Task goal: Find each line of the listing below that contains the string "price", treating uppercase and lowercase as different, and copy those lines.

Record set:
##########
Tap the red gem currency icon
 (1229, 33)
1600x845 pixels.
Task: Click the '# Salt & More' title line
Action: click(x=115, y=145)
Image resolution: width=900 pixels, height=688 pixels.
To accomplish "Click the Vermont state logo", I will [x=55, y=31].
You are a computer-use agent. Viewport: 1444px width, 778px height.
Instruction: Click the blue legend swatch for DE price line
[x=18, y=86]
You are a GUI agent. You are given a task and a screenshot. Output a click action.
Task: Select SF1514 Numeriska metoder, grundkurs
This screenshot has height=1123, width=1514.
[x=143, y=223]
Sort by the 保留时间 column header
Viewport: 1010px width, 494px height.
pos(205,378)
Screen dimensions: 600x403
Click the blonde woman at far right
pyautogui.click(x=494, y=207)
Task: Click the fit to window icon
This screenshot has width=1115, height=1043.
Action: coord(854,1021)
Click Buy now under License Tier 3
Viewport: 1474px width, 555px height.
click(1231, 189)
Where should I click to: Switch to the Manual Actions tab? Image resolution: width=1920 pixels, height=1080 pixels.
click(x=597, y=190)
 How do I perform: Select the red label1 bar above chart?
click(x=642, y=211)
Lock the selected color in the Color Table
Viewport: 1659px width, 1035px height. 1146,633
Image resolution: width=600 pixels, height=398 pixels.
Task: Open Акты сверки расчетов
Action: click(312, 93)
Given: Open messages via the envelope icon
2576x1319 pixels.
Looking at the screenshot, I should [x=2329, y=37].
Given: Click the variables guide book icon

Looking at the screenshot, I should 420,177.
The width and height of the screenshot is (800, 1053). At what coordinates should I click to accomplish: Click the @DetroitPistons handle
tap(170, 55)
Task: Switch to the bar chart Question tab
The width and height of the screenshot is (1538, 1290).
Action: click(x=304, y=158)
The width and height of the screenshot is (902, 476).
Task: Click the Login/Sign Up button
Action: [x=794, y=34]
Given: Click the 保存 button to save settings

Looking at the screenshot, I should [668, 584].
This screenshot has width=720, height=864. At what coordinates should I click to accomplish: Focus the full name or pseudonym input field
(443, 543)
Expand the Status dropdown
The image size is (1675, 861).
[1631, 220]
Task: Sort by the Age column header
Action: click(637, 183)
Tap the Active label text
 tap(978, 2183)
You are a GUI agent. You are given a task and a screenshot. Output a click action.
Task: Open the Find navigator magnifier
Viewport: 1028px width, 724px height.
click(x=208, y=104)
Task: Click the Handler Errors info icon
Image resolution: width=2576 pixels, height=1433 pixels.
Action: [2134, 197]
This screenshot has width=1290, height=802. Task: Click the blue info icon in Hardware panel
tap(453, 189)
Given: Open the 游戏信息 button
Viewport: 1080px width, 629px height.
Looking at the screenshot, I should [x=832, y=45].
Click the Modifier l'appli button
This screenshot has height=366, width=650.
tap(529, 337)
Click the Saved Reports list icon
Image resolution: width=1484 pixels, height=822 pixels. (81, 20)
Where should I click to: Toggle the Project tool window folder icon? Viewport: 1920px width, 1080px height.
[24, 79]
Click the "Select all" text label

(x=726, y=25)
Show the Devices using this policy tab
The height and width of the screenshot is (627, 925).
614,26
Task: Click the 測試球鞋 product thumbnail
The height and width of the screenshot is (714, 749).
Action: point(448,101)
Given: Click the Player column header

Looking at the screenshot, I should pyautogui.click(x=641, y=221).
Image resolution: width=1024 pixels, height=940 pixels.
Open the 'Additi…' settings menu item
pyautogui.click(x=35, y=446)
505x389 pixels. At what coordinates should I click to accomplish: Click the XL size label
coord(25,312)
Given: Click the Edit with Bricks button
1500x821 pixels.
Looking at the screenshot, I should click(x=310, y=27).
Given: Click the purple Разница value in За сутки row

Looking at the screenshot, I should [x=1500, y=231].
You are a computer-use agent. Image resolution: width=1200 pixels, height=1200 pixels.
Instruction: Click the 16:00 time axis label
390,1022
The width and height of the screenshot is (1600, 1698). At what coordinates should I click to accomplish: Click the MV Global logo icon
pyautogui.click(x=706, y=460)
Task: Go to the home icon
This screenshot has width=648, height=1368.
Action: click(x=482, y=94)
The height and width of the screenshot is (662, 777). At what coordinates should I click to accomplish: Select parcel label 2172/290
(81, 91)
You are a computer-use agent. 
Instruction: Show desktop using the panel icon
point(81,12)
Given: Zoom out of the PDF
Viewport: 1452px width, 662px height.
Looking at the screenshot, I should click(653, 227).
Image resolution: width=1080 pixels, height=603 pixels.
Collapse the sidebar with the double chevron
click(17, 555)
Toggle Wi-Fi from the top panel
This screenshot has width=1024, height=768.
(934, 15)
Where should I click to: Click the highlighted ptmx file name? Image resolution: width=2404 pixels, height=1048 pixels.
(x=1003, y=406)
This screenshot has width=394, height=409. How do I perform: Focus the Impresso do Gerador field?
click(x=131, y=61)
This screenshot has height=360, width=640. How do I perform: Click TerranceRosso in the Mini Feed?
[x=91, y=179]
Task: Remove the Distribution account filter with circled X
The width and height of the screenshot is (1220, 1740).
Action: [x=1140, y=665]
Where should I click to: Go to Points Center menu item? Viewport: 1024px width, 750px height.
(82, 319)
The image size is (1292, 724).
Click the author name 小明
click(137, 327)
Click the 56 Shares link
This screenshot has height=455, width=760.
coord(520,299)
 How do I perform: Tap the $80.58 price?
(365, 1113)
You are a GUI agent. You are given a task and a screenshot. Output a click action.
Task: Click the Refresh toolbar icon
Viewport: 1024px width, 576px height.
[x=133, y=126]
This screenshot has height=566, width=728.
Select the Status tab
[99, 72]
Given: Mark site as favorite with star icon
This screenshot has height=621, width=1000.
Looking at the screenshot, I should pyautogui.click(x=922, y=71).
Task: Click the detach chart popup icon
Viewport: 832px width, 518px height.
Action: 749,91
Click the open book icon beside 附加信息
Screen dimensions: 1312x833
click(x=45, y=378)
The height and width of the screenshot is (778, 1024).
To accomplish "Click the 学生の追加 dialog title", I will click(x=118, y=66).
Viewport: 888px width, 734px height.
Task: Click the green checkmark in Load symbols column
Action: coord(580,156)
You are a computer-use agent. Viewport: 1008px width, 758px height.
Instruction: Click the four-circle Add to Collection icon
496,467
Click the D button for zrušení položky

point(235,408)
##########
Correct result:
Instruction: Click the blue legend swatch for DE price line
 How do I perform: Tap the $80.58 price?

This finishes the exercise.